One of my favorite parts of the book so far was when Mrs. V came into Melody's life.  Melody is in a wheelchair and cannot speak.  So far Melody has been alone with her thoughts for the most part, but Mrs. V has an incredible ability to connect with Melody.

The first time Mrs. V was introduced to Melody her father said hesitantly, "Well, Melody is, well, you know, really special."  

The response was, "All kids are special, Mrs. V had replied with authority.  'But this one has hidden superpowers.  I'd love to help her find them.'"

I love Mrs. V's response.  The reality of Melody's challenges did not stop the potential she saw in her and she acknowledged this is true of all children.  To be honest, the "superpower" in all of us, is God and whatever He empowers us to do.  Truly, the sky is the limit.  Some of my favorite Bible verses are, 


For I know the plans I have for you,” declares the LORD, “plans to prosper you and not to harm you, plans to give you hope and a future.  Jeremiah 29:10-12


So do not fear, for I am with you; do not be dismayed, for I am your God.
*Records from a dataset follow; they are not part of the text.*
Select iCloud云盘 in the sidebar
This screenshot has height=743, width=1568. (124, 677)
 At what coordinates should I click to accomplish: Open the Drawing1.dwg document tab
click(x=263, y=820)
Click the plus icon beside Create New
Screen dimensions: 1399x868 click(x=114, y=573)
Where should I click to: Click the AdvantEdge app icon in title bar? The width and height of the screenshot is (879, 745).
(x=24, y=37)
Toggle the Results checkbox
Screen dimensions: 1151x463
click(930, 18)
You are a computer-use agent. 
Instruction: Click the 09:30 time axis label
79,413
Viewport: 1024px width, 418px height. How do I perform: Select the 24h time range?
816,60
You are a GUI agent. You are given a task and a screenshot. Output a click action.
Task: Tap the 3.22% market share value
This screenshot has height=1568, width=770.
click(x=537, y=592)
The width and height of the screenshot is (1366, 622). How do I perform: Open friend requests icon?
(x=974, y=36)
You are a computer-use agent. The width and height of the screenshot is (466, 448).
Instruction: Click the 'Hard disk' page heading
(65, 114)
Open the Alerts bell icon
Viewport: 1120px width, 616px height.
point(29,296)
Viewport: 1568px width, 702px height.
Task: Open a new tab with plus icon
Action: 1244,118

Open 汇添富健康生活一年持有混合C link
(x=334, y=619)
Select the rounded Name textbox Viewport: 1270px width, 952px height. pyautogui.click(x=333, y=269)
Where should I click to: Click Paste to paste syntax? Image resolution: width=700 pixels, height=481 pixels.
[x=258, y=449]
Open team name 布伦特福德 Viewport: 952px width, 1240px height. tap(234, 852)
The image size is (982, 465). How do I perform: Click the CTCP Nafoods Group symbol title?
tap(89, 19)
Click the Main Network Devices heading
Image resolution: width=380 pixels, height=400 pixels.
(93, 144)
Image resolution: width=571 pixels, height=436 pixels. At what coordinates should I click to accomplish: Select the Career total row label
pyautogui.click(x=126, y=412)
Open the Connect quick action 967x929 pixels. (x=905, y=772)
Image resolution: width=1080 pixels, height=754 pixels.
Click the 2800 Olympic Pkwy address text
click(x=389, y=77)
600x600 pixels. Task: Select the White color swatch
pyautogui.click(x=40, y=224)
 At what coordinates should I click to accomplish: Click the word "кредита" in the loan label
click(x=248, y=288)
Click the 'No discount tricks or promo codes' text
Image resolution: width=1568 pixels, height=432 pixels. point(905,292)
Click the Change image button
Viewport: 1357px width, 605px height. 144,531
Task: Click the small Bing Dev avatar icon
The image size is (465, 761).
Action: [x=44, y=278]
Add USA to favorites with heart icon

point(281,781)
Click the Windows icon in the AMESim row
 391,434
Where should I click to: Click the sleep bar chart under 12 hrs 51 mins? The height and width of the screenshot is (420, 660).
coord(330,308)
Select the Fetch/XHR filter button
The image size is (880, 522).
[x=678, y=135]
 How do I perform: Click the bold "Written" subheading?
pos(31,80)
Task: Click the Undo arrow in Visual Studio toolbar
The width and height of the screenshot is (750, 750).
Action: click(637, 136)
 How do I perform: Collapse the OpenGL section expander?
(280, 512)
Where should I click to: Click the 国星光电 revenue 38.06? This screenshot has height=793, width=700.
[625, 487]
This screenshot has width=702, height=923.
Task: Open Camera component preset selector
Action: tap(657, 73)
I will strengthen you and help you; I will uphold you with my righteous right hand.  Isaiah 41:9-11


God has plans for us with a hope and a future.  He also will strengthen and help us.  Whenever I have a new student or friend, I have to take a minute to ask myself, "Am I hindering God's plan for them or encouraging it to come to fruition?"

Sunday, June 3, 2012

06-03-12

This morning in church I opened my Bible to the following passage:

"Speak up for those who cannot speak for themselves, for the rights of all who are destitute.
Speak up and judge fairly, defend the rights of the poor and needy."  Proverbs 31: 8,9

God seems to have me on a continual journey of understanding what it means to advocate and what it means to influence.  I have learned a lot along the way but feel more and more convinced that an attitude
of grace will make the greatest impact.

Right now I am reading a book that a good friend loaned me.  It is called, "out of my mind" by Sharon M. Draper.  It has been a great book.  It is written from the perspective of a young girl that is in a wheelchair and cannot orally communicate.  She shares all of the conversations in her head and all of the things she wished people knew about her.  I highly recommend the book!!  It certainly has broadened my view and understanding.  The young girl extends grace to all of us that have not walked in her shoes but also gives us a glimpse of the assumptions we make and the limitations we set on people.  With grace she has certainly influenced my understanding.